Methods: Tfpi+/- αIIb-/- mice were generated by breeding Tfpi+/- and integrin αIIb-/- mice and identified by PCR-based genotyping of tissues obtained by tail biopsies. Tfpi+/- αIIb-/- intercrosses served as the experimental cross. Pups were genotyped at the time of wean, around 4 weeks of age. In some experiments, surgeries were performed to analyze pregnancies at 18.5 days post coitum (dpc). Embryos and placentae were observed under the dissecting microscope and any phenotypic abnormalities were noted. Presence of heart beats and limb movements were used to identify live embryos. Embryos and placentae were fixed in zinc-formalin and embedded in paraffin for sectioning and histological analysis. T1 weighted Magnetic Resonance Images were acquired on a 9.4T scanner to measure cerebral ventricle sizes of Tfpi-/- αIIb-/- and littermate control mice. Ventricular regions of interest (ROI) were drawn on each image slice from which total ventricular volume was computed. These mice were later perfused with 4% paraformaldehyde for collection of organs and histological analysis.

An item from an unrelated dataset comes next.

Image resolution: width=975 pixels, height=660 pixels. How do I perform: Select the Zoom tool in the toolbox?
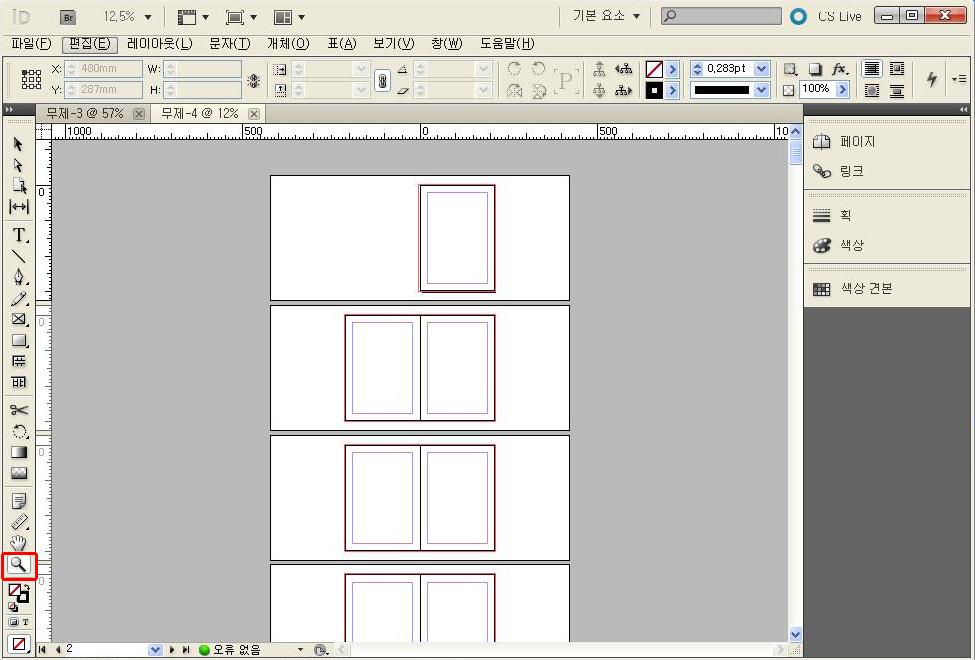(19, 565)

Results: We analyzed 122 pups from intercrosses of Tfpi+/- αIIb-/- mice and observed a genetic distribution 39 Tfpi+/+, 77 Tfpi+/- and 6 Tfpi-/- (25% or 31 Tfpi-/- were expected, 5% observed, 95% CI 1.8 to 10.4%). Thus, genetic absence of αIIb results in incomplete rescue of Tfpi-/- mice (P< 0.000002, Χ2 GOF) with only ~20% surviving past embryonic development to 4 weeks of age. These data contrast with 40% Tfpi-/- offspring surviving in the absence of Par4 (Tfpi+/- Par4-/- intercrosses: 23 Tfpi+/+, 39 Tfpi+/- and 8 Tfpi-/-; PMID 25954015). Thus, the absence of αIIb is much less effective than the absence of Par4 in allowing early survival of TFPI null mice (P < 1.9E-09; Χ2 test of independence).
We compared survival of Tfpi-/- αIIb-/- offspring close to term of pregnancy (18.5 dpc) and at 4 weeks of age. TFPI null embryos were found at reduced frequency at 18.5 dpc (12 Tfpi+/+, 21 Tfpi+/- and 5 Tfpi-/-; 25% Tfpi-/- expected, 13% observed, 95% CI 4.4 to 28.1%), but even fewer survived the trauma of birth (P<0.0004, Χ2 test of independence).

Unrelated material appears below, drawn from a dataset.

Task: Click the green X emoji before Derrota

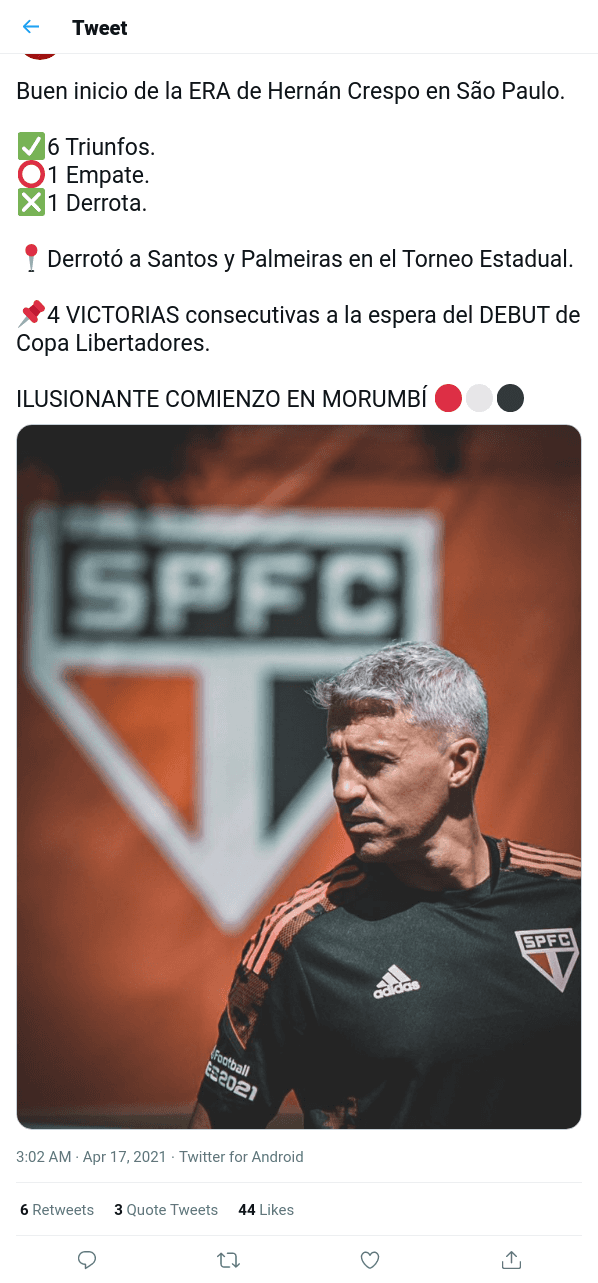Action: pos(31,203)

Of the 6 Tfpi-/- αIIb-/- pups found at 4 weeks of age, 3 died by 9 weeks of age. Dome shaped heads indicative of hydrocephalus or histological evidence of hydrocephalus was noted in the pups that died. Surviving mice were observed for 7 months to 1 year of age and imaged with MRI. Comparison of ventricular volumes between Tfpi-/- mice and Tfpi+/- controls demonstrated a higher volume in Tfpi-/- mice (39.3 ± 18.3 versus 5.3 ± 2.2 mm3; P=0.08). Both Tfpi-/- and Tfpi+/- mice were αIIb-/- in this experiment. Thus, αIIb in not involved in hydrocephalus formation. Hydrocephalus formation in Tfpi-/- mice was confirmed through serial histological sections of the brain (Figure 1).
Conclusions: Our data demonstrates that genetic absence of αIIb improves survival of TFPI null mice, but to a much lesser extent than the genetic absence of Par4. Thus, the critical role of Par4 in the demise of TFPI null mice is unlikely to be primarily through excessive platelet aggregation. We further show that TFPI null pups exhibit varying degrees of hydrocephalus formation. While the mechanism of hydrocephalus formation in the absence of TFPI remains unclear, our results demonstrate a critical role of TFPI in the brain.
No relevant conflicts of interest to declare.